When you reach the line containing "[Λίστα επιθυμητών προϊόντων] (130, 1438)" in the entries below, begin reproducing lines exactly, and stop once the line containing "CONTACT LENS SOLUTIONS (813, 97)" is done.

##### SUPPLIED RECORDS #####

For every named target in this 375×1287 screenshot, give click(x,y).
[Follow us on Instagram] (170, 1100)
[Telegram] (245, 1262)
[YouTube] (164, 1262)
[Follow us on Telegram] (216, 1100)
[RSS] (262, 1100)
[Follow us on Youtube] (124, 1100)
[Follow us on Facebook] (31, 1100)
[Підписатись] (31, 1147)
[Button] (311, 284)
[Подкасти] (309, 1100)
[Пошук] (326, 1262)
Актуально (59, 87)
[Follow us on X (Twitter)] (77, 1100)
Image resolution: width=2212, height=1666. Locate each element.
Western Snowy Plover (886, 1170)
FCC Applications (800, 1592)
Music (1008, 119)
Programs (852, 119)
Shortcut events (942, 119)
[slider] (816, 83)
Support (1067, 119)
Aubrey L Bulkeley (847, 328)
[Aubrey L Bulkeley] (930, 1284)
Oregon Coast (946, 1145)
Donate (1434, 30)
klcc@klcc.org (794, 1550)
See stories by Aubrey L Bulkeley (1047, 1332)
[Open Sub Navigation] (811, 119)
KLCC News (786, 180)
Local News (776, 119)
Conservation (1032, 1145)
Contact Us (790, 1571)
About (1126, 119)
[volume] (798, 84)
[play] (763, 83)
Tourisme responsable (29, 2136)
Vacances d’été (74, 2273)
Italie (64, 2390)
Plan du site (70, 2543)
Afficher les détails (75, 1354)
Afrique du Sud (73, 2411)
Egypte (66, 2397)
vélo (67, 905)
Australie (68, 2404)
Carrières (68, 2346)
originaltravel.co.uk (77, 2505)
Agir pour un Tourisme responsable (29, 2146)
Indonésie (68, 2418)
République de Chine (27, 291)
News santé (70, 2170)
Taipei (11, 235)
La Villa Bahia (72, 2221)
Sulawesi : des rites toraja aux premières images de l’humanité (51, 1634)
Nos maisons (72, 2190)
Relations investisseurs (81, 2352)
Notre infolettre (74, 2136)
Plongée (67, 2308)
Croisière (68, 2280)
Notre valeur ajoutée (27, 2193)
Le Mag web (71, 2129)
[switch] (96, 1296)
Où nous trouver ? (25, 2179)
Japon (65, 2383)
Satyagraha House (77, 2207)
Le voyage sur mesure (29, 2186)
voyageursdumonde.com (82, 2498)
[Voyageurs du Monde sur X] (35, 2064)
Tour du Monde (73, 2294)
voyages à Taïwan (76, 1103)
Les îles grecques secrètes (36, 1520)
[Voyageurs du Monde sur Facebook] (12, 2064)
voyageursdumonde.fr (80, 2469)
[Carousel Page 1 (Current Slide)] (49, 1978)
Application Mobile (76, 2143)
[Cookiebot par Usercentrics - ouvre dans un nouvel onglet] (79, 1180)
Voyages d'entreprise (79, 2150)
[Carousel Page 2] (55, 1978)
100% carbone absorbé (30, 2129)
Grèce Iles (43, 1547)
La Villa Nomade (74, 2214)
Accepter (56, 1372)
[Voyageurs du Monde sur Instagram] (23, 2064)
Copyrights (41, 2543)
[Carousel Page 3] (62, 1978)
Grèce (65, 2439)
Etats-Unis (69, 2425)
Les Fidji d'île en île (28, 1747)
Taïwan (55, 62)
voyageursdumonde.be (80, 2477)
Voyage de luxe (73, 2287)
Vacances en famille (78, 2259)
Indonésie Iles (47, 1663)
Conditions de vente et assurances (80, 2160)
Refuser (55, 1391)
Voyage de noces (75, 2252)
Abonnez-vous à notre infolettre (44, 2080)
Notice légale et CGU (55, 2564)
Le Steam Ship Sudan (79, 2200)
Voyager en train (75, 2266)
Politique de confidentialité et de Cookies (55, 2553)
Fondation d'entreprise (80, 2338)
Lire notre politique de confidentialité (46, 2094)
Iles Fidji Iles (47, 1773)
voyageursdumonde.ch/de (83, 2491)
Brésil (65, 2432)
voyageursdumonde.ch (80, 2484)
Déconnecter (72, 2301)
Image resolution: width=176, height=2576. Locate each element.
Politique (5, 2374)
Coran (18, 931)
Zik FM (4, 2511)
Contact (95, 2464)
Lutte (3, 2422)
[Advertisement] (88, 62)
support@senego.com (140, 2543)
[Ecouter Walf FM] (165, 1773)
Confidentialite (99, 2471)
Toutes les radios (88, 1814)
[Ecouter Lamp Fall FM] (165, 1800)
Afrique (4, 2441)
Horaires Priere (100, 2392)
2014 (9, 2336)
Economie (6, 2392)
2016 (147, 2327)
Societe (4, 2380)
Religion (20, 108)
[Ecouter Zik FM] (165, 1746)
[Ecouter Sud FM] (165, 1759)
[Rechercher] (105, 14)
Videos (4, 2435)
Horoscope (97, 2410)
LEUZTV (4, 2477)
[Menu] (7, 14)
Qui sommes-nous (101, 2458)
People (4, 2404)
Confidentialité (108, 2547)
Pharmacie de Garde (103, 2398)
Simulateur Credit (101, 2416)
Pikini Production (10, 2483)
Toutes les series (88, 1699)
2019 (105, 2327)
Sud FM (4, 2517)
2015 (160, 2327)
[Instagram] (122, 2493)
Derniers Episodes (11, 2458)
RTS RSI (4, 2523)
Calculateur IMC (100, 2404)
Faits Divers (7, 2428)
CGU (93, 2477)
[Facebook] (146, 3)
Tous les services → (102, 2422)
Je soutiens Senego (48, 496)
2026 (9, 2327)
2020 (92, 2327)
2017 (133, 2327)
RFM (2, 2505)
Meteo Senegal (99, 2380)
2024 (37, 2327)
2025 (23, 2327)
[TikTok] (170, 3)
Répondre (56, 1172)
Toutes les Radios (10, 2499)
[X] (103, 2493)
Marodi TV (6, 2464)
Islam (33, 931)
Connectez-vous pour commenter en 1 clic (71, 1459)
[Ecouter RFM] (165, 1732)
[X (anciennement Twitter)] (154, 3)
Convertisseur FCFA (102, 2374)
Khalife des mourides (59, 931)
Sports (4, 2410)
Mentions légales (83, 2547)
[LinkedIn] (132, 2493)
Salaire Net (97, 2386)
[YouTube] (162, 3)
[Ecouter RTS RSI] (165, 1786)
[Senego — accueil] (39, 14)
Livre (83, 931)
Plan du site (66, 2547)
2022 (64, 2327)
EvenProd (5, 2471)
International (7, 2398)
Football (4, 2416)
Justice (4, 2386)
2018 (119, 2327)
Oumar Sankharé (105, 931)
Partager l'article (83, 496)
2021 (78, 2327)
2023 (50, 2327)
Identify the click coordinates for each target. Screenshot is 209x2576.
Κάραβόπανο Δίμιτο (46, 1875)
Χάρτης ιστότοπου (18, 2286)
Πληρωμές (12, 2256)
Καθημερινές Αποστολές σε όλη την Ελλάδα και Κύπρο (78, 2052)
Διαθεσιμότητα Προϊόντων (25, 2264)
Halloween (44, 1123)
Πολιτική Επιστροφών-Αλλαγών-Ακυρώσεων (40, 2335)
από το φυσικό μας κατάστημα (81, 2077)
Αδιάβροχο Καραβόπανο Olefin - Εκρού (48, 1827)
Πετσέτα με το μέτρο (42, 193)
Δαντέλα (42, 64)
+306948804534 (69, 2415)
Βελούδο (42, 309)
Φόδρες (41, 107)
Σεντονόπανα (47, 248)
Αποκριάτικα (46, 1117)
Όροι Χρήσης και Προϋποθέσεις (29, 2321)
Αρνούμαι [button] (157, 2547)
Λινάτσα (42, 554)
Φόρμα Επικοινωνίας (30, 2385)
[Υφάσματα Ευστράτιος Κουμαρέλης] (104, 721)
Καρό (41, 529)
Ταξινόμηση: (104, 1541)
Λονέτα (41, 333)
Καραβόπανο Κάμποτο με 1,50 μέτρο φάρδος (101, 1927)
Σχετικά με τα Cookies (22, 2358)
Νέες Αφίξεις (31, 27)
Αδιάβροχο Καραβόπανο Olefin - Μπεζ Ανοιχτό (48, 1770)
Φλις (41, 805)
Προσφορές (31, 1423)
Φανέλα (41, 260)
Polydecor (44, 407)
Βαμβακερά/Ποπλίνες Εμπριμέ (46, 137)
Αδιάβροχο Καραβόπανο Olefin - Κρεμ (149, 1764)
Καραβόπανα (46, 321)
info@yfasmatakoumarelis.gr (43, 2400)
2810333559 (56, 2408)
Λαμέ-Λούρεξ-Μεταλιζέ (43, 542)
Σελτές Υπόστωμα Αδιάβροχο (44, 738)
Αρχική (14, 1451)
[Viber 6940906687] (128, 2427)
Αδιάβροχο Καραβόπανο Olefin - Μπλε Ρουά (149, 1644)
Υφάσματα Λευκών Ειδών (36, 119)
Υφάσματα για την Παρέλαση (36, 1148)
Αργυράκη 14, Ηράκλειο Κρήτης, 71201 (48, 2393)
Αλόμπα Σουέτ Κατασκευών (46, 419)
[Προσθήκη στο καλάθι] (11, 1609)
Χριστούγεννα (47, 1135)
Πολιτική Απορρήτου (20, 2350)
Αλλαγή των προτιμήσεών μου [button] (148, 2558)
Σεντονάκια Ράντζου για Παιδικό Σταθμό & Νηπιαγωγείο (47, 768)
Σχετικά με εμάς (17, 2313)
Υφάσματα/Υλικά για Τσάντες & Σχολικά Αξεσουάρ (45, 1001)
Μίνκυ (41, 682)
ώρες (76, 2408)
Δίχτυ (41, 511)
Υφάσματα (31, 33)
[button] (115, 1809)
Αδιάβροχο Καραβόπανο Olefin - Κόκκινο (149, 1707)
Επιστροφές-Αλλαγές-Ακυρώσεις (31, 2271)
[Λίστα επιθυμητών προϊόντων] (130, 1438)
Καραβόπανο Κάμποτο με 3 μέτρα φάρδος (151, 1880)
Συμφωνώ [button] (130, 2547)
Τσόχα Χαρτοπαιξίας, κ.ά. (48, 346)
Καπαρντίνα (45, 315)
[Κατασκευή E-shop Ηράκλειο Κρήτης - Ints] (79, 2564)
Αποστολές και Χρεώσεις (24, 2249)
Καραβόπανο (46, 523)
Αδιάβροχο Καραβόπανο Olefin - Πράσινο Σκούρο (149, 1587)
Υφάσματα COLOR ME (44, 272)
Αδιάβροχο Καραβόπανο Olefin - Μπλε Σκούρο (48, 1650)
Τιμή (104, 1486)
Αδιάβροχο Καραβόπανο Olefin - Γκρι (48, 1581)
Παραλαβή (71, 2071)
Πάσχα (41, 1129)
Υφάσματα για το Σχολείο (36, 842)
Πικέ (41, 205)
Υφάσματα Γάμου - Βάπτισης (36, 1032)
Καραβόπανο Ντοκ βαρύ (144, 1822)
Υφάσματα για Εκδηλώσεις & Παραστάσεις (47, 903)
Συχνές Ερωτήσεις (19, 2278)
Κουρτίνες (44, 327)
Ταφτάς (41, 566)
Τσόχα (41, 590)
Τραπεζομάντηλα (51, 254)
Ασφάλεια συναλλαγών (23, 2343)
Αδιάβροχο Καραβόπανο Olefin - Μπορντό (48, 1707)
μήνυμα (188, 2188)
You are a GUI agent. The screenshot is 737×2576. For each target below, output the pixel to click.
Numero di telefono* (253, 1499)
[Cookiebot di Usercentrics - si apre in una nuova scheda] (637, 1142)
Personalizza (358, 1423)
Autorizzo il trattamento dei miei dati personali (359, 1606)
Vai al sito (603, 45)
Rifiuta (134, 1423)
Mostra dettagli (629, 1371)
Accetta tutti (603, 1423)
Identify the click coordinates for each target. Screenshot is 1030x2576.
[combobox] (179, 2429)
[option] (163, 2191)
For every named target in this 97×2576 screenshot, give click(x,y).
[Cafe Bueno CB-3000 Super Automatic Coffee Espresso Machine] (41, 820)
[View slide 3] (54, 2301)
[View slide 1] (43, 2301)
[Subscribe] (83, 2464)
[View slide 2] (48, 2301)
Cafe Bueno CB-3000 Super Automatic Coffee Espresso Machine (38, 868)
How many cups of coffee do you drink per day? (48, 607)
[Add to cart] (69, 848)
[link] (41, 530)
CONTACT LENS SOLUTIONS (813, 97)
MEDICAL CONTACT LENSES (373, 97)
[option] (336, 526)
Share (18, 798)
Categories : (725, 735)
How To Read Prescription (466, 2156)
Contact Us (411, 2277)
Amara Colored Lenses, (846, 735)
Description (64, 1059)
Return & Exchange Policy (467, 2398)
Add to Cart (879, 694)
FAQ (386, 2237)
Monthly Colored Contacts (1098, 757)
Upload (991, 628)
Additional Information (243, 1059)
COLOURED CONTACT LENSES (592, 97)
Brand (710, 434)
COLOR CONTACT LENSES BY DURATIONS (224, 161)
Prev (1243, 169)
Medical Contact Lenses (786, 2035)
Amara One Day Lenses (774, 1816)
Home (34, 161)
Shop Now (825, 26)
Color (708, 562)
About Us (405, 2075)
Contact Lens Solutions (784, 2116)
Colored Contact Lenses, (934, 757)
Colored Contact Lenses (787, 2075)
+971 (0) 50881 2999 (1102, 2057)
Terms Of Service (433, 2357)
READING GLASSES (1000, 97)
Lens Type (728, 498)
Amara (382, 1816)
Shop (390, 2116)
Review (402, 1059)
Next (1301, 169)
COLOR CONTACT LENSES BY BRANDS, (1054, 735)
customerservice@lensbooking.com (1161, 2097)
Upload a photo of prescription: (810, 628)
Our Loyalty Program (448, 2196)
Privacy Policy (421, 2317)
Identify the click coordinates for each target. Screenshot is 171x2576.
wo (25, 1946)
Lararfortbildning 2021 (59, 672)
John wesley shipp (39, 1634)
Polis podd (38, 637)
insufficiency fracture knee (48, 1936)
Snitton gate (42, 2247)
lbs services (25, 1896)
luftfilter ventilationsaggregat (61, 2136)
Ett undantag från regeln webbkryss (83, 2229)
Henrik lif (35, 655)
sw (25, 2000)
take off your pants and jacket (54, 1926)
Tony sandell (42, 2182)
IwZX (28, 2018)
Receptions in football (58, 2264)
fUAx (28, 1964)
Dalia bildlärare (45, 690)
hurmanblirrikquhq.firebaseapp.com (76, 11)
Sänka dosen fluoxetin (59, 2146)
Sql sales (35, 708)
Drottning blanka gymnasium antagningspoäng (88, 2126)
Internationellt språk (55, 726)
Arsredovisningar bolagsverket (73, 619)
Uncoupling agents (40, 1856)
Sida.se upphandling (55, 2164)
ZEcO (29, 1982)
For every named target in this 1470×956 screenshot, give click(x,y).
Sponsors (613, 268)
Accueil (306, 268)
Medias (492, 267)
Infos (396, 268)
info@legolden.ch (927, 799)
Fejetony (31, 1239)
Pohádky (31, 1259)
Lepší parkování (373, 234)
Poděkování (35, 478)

#####

RESPONSE FOR THIS EXERCISE
[Λίστα επιθυμητών προϊόντων] (130, 1438)
Καραβόπανο Κάμποτο με 3 μέτρα φάρδος (151, 1880)
Συμφωνώ [button] (130, 2547)
Τσόχα Χαρτοπαιξίας, κ.ά. (48, 346)
Καπαρντίνα (45, 315)
[Κατασκευή E-shop Ηράκλειο Κρήτης - Ints] (79, 2564)
Αποστολές και Χρεώσεις (24, 2249)
Καραβόπανο (46, 523)
Αδιάβροχο Καραβόπανο Olefin - Πράσινο Σκούρο (149, 1587)
Υφάσματα COLOR ME (44, 272)
Αδιάβροχο Καραβόπανο Olefin - Μπλε Σκούρο (48, 1650)
Τιμή (104, 1486)
Αδιάβροχο Καραβόπανο Olefin - Γκρι (48, 1581)
Παραλαβή (71, 2071)
Πάσχα (41, 1129)
Υφάσματα για το Σχολείο (36, 842)
Πικέ (41, 205)
Υφάσματα Γάμου - Βάπτισης (36, 1032)
Καραβόπανο Ντοκ βαρύ (144, 1822)
Υφάσματα για Εκδηλώσεις & Παραστάσεις (47, 903)
Συχνές Ερωτήσεις (19, 2278)
Κουρτίνες (44, 327)
Ταφτάς (41, 566)
Τσόχα (41, 590)
Τραπεζομάντηλα (51, 254)
Ασφάλεια συναλλαγών (23, 2343)
Αδιάβροχο Καραβόπανο Olefin - Μπορντό (48, 1707)
μήνυμα (188, 2188)
You are a GUI agent. The screenshot is 737×2576. For each target below, output the pixel to click.
Numero di telefono* (253, 1499)
[Cookiebot di Usercentrics - si apre in una nuova scheda] (637, 1142)
Personalizza (358, 1423)
Autorizzo il trattamento dei miei dati personali (359, 1606)
Vai al sito (603, 45)
Rifiuta (134, 1423)
Mostra dettagli (629, 1371)
Accetta tutti (603, 1423)
Identify the click coordinates for each target. Screenshot is 1030x2576.
[combobox] (179, 2429)
[option] (163, 2191)
For every named target in this 97×2576 screenshot, give click(x,y).
[Cafe Bueno CB-3000 Super Automatic Coffee Espresso Machine] (41, 820)
[View slide 3] (54, 2301)
[View slide 1] (43, 2301)
[Subscribe] (83, 2464)
[View slide 2] (48, 2301)
Cafe Bueno CB-3000 Super Automatic Coffee Espresso Machine (38, 868)
How many cups of coffee do you drink per day? (48, 607)
[Add to cart] (69, 848)
[link] (41, 530)
CONTACT LENS SOLUTIONS (813, 97)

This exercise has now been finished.